> TASK OBJECTIVE: Quote each of the lines below verbatim, omitting the pictures.

(Records from a collection)

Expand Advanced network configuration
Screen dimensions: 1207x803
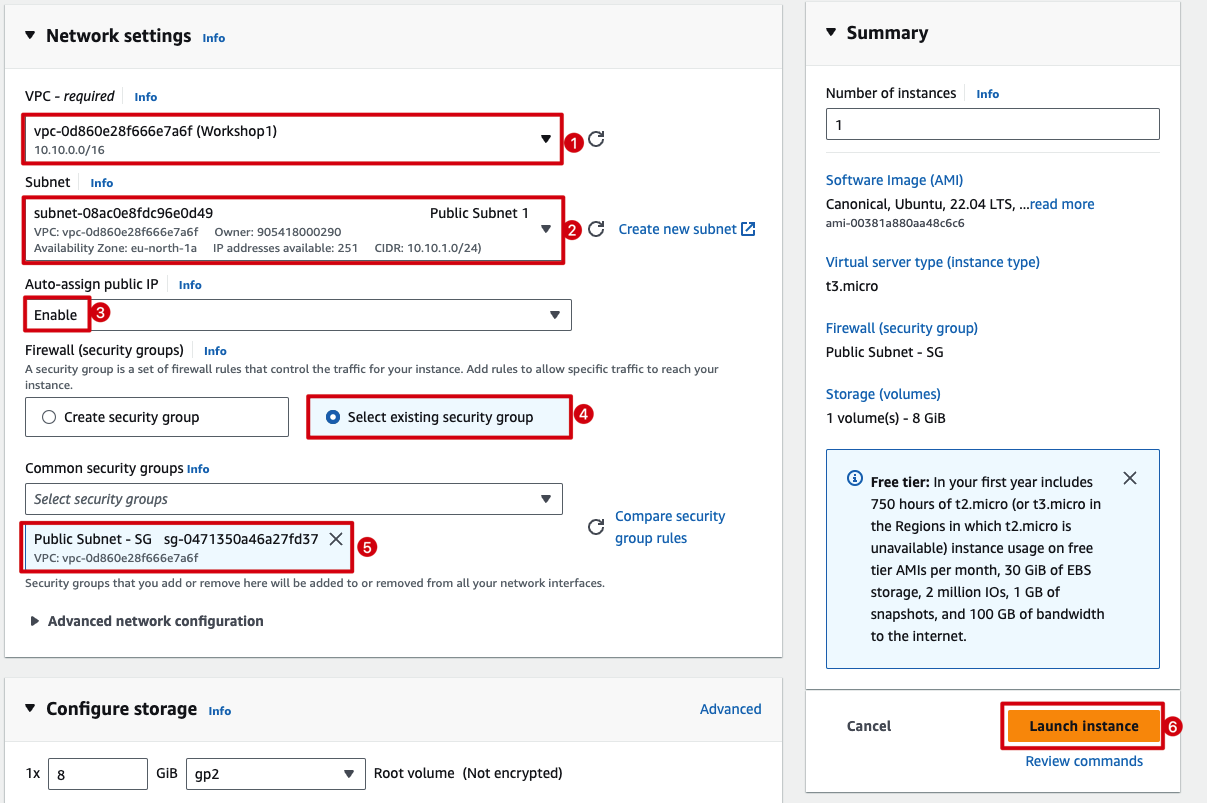click(155, 621)
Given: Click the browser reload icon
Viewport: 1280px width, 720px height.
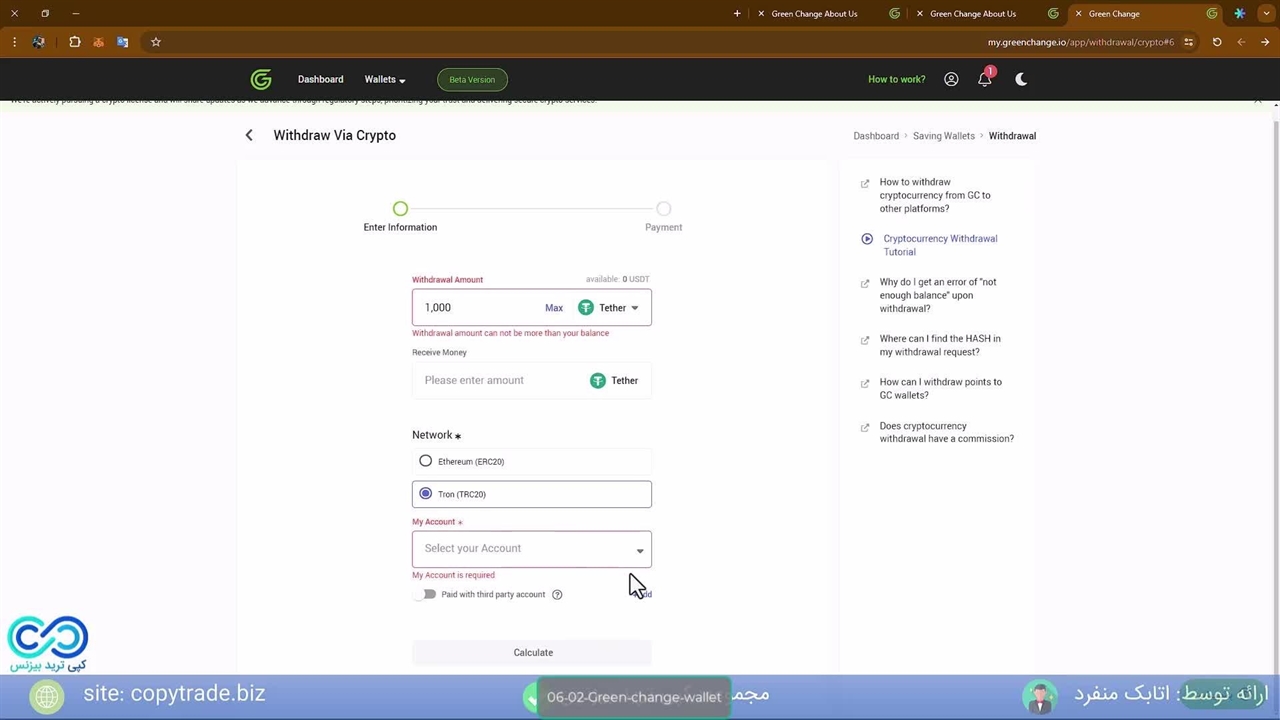Looking at the screenshot, I should click(x=1217, y=42).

> WRITTEN ANSWER:
Expand Advanced network configuration
Screen dimensions: 1207x803
click(155, 621)
Given: Click the browser reload icon
Viewport: 1280px width, 720px height.
Looking at the screenshot, I should click(x=1217, y=42).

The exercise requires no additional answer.